Chapitre 26
Pour mon père
« Vadym : Allez Ghis, debout. Ce soir, on joue les écossais. »
Les écossais, j’en ai de mauvais souvenirs, et cette sordide histoire qui ressort à une époque où je commençais à pouvoir vivre malgré le drame ce couteau, cette guerre, mon père gisant sur le sol, mort…
Militaire, mon père m’a toujours dit : « Un homme qui n’a rien à se reprocher ne meurt jamais ». Il n’avait rien à se reprocher, sauf peut-être d’être français…
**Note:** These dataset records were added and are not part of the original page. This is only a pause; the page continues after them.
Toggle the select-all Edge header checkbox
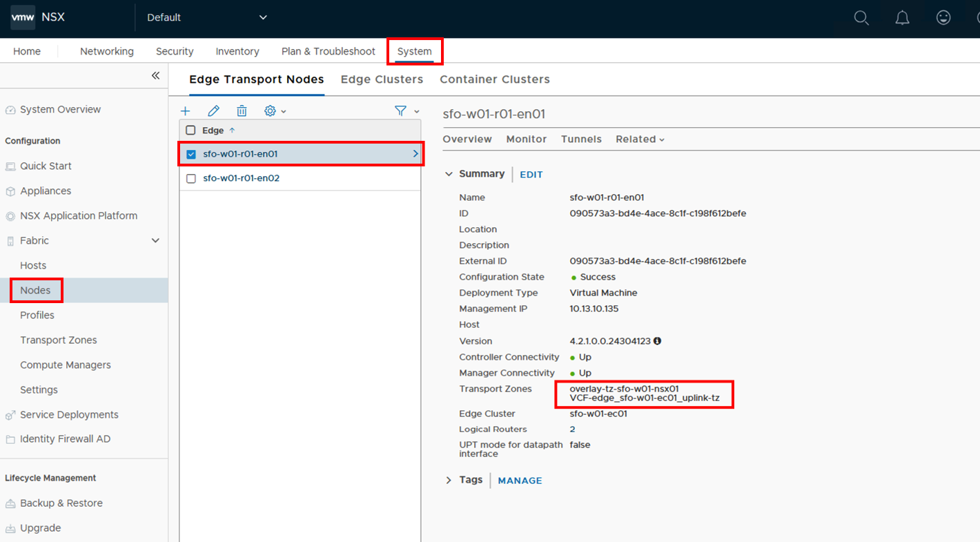980x542 pixels. 191,130
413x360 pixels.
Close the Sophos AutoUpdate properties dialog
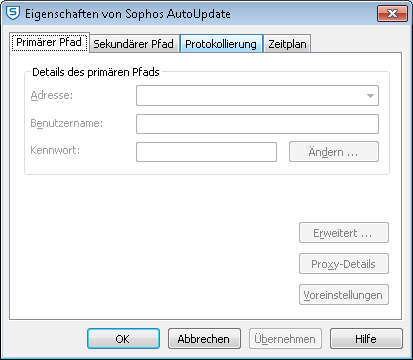(x=392, y=13)
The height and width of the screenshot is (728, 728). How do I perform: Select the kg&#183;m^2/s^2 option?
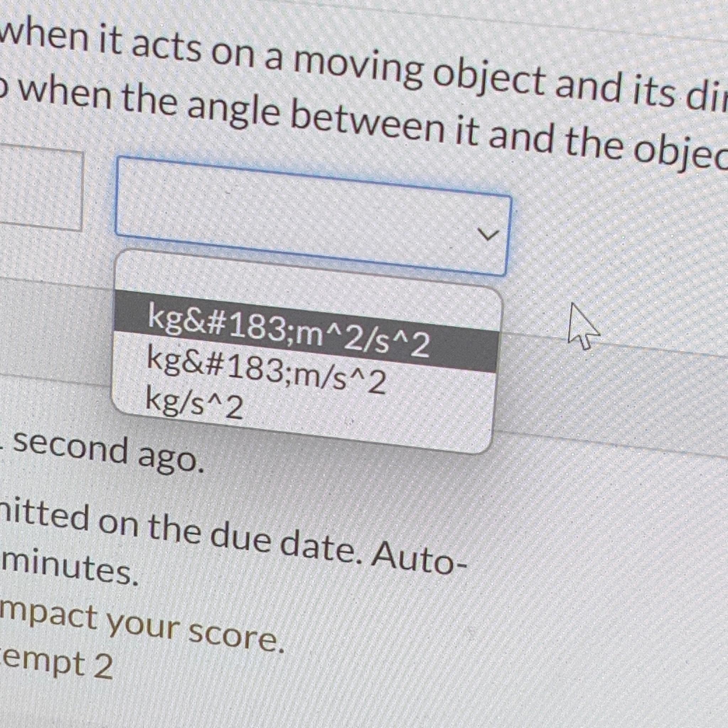coord(307,331)
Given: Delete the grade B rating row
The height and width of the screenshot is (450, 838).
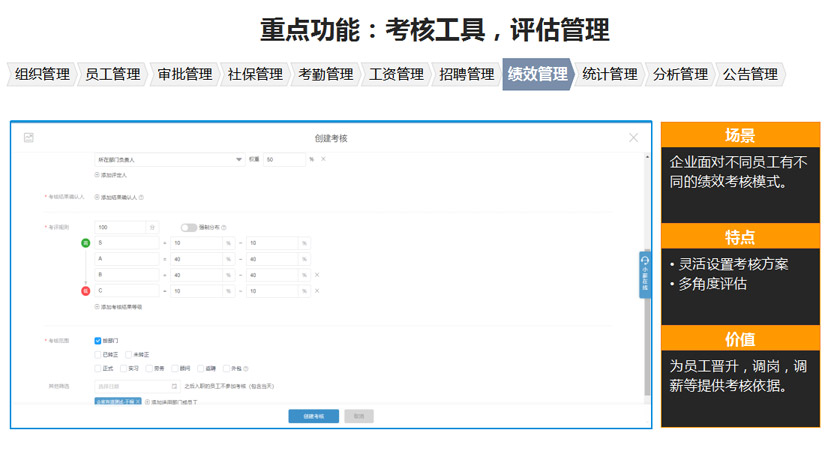Looking at the screenshot, I should (x=317, y=275).
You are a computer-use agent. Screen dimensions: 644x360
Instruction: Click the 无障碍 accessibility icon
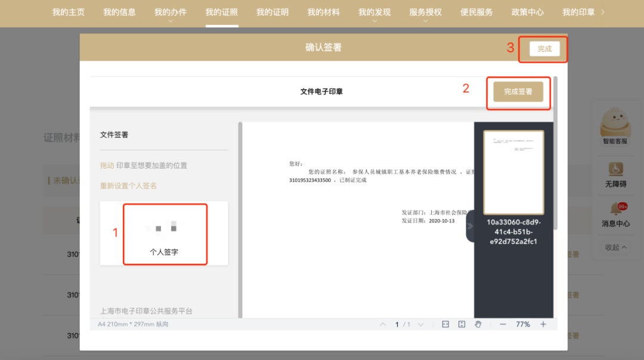point(615,170)
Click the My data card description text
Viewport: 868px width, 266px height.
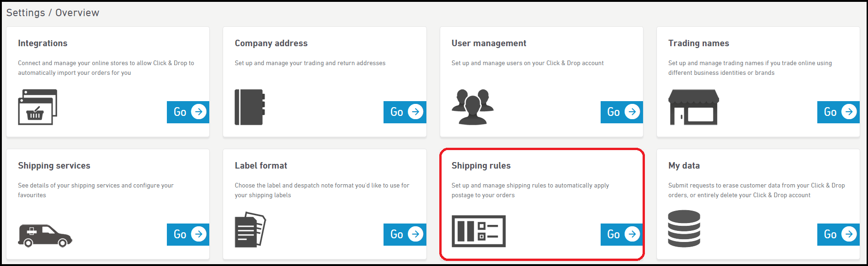pos(756,190)
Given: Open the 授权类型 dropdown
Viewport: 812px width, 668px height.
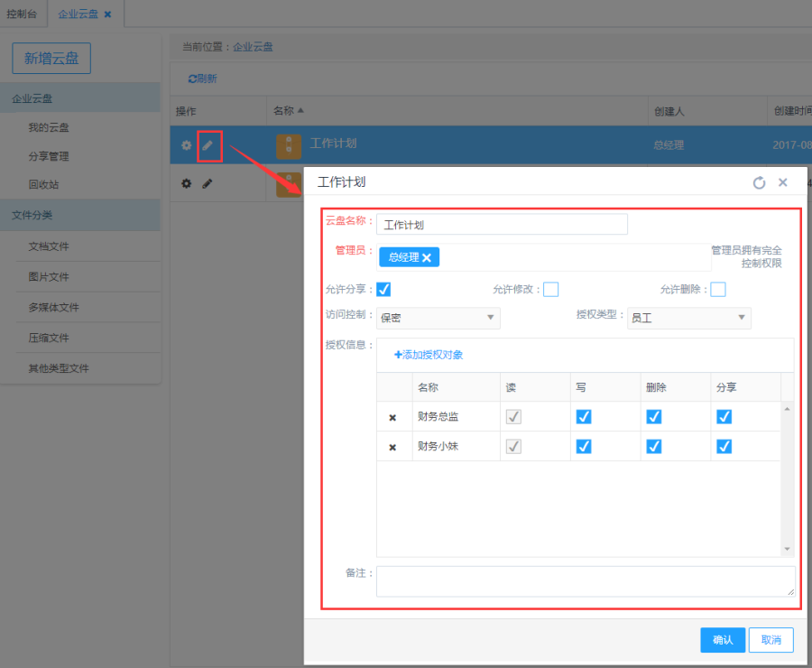Looking at the screenshot, I should 688,318.
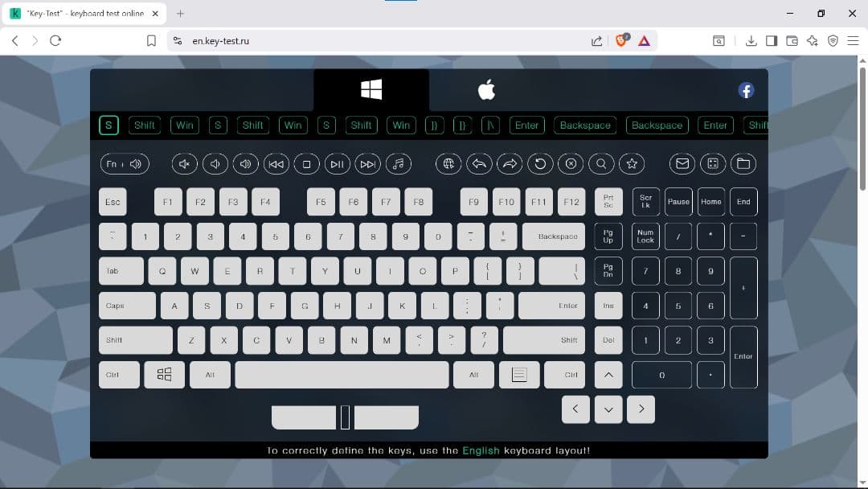Click the mute volume media key icon

(185, 164)
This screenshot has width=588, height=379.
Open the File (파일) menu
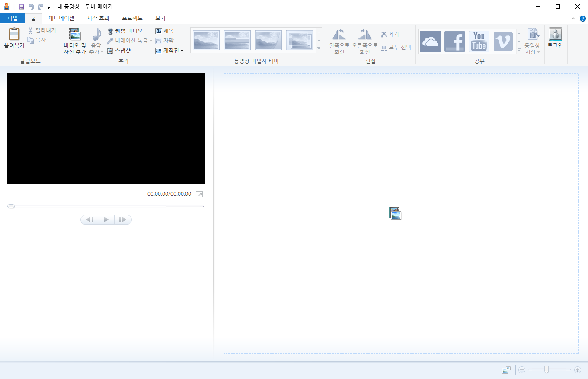13,18
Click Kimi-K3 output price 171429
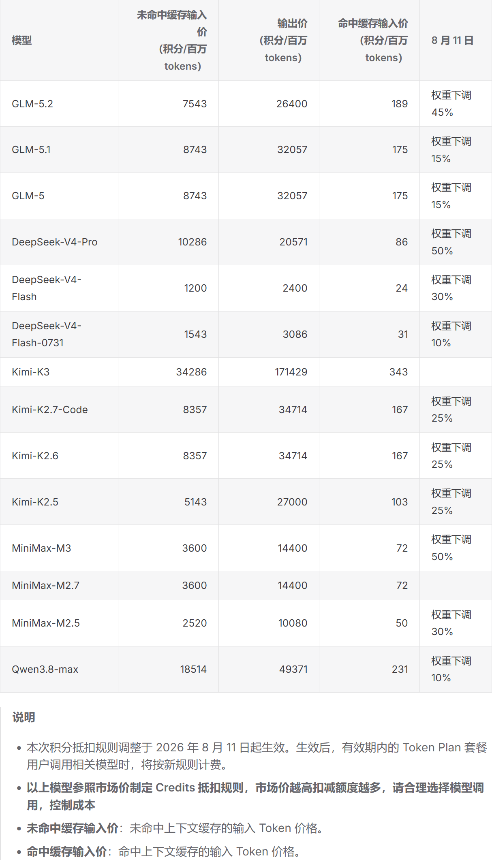 tap(291, 372)
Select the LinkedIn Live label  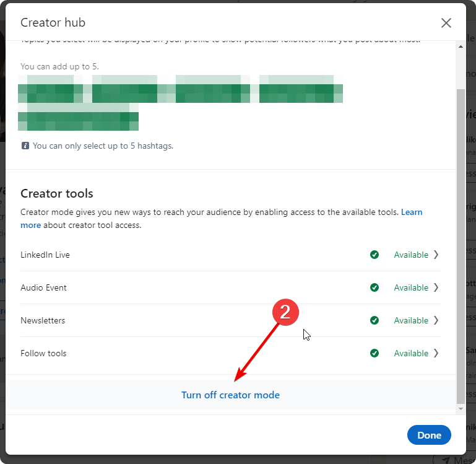(x=45, y=255)
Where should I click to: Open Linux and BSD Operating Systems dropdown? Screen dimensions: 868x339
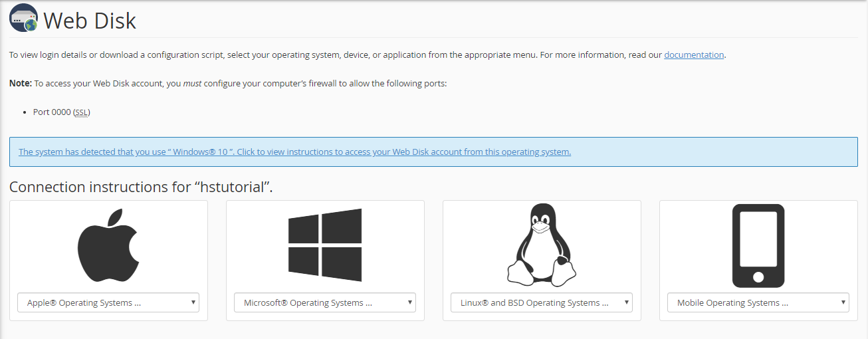pyautogui.click(x=542, y=303)
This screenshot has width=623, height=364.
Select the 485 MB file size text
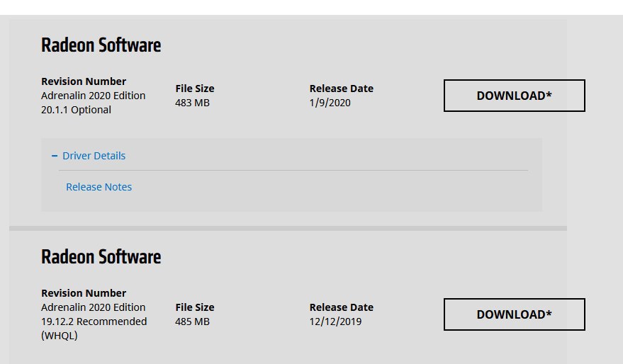(x=192, y=322)
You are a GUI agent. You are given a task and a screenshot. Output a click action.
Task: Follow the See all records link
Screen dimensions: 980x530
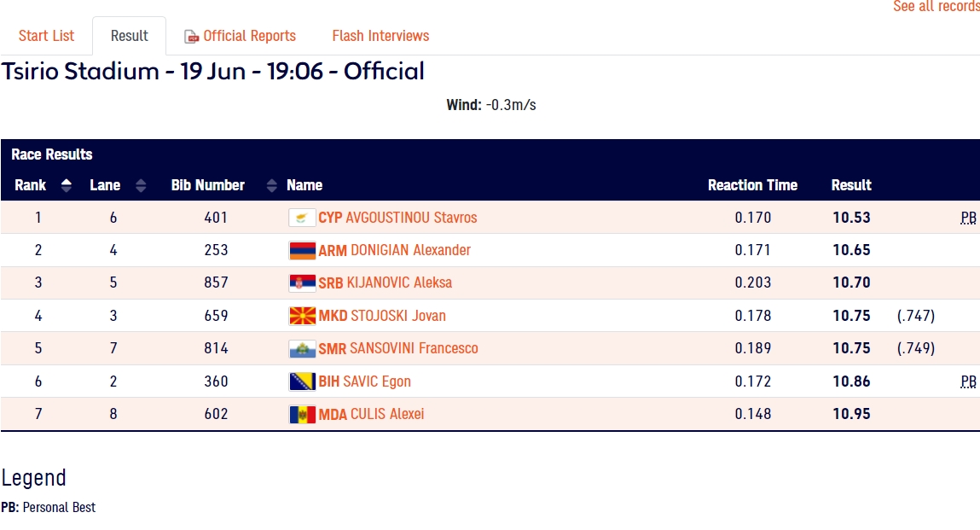(x=936, y=7)

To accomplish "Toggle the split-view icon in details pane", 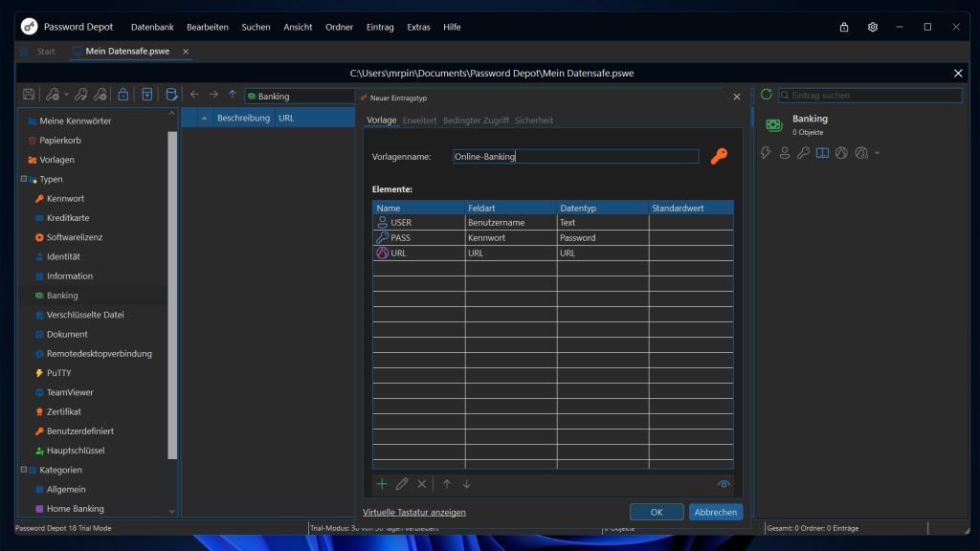I will tap(822, 153).
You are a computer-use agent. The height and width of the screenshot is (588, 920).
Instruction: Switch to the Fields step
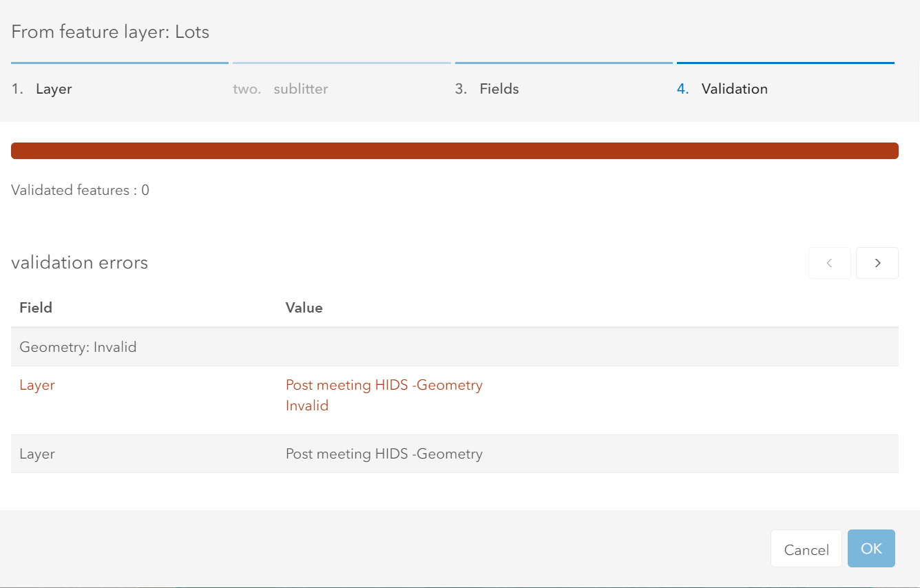pos(499,89)
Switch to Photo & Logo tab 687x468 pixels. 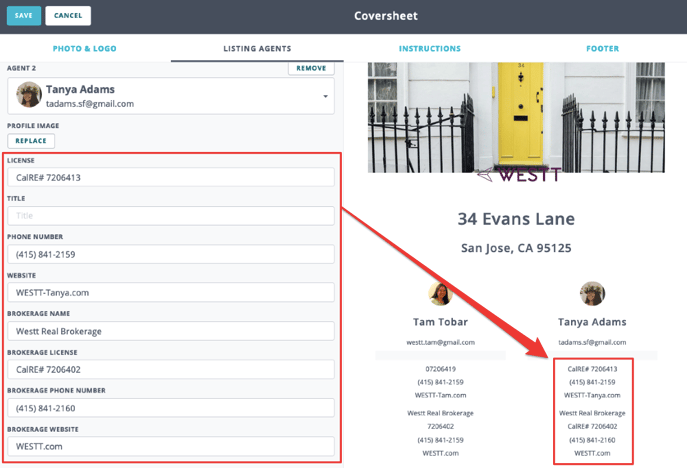coord(85,48)
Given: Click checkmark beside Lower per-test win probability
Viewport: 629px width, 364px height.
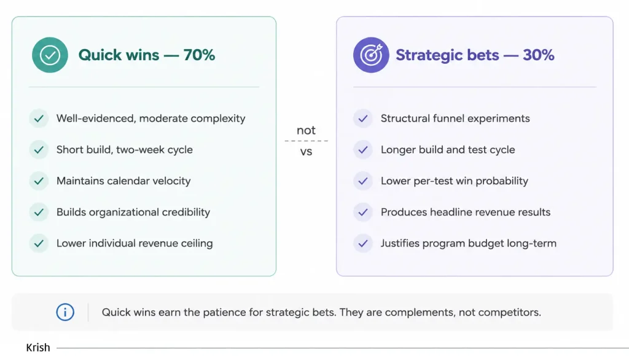Looking at the screenshot, I should (x=363, y=181).
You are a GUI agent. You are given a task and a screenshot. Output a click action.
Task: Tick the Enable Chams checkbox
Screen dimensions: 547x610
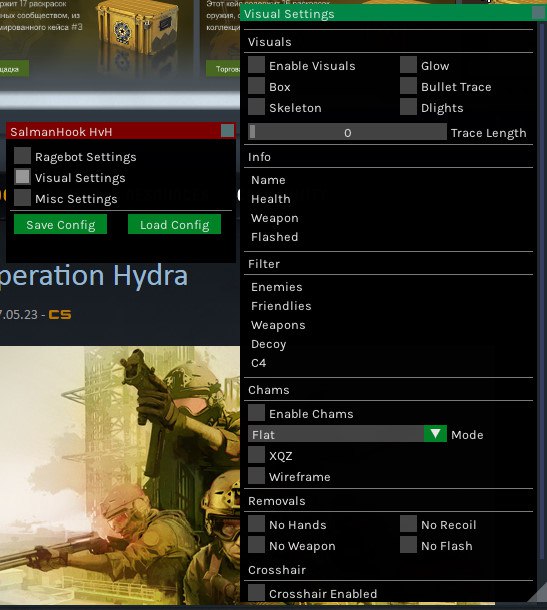tap(256, 413)
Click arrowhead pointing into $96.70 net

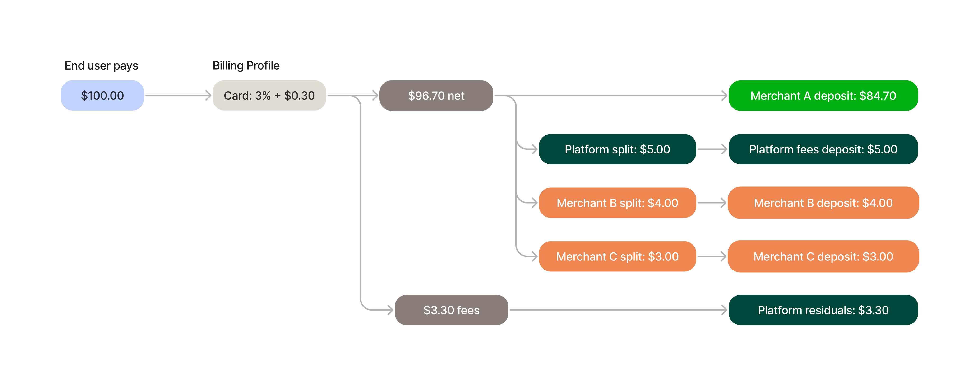[x=375, y=96]
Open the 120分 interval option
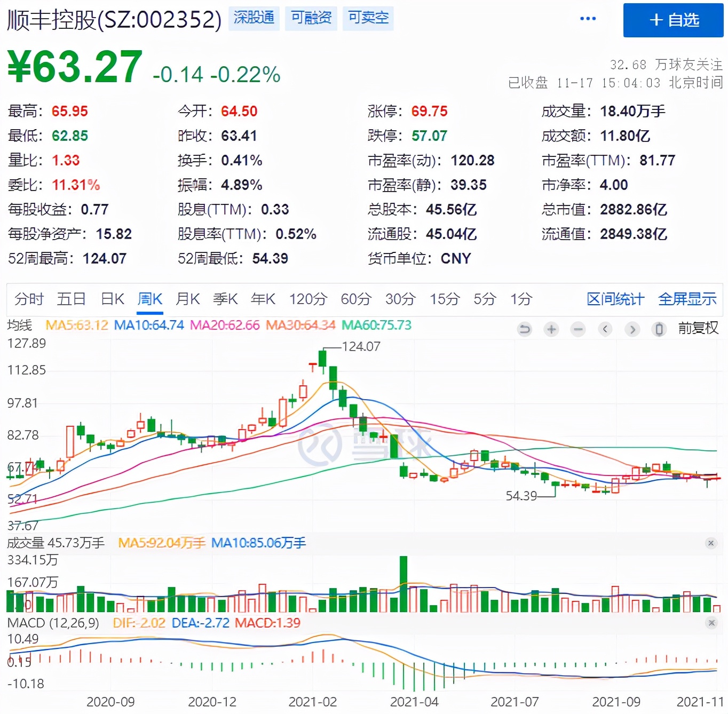The width and height of the screenshot is (728, 714). pos(307,299)
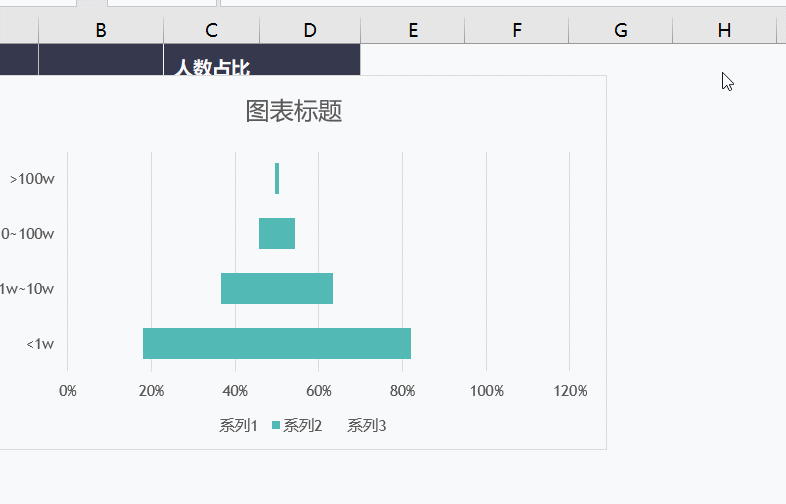Screen dimensions: 786x504
Task: Select column E header
Action: (413, 30)
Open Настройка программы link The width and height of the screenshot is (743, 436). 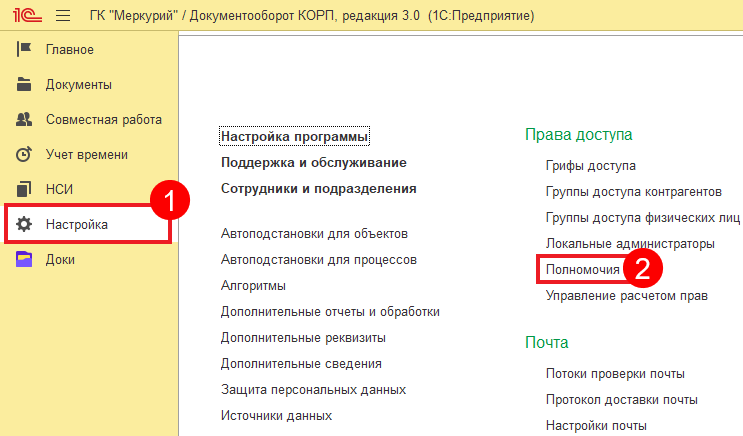(295, 136)
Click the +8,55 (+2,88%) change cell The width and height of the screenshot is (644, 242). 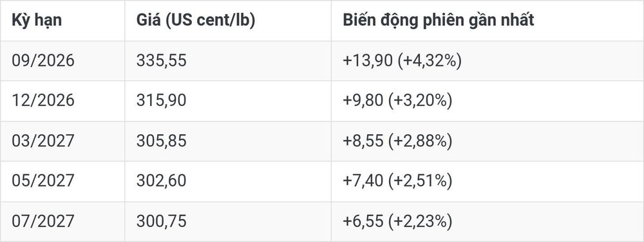[397, 141]
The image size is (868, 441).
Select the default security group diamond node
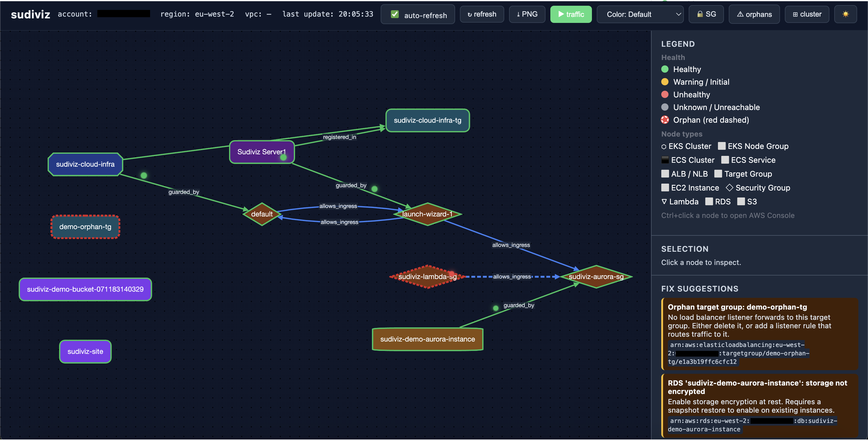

Lors d’une rigoureuse soirée d’hiver 1999, il nous annonçait qu’il partait en guerre. Son régiment parti au Kosovo, lui va partir au front pour mourir et verser son sang au service de la France. Ma mère en était bien sûr plus inquiète que moi, j’avais 5 ans et pas encore l’âge de comprendre. A sa tête j’ai compris qu’il pensait revenir mort. Pourtant, il était là-bas pour la paix, pas pour se battre, une mission qui devait être « sans danger » mais qu’il savait à risque, si j’avais su, j’aurais crié, seulement j’étais petit et je croyais que mon père partait en vacances…
Bientôt 2 semaines sans nouvelles, et les journées d’hiver se faisaient de plus en plus longue.
Le journal de Pernault faisait office de nouvelles, mais jamais on ne parlait de lui, qu’il soit mort ou pris en otage, on ne savait rien.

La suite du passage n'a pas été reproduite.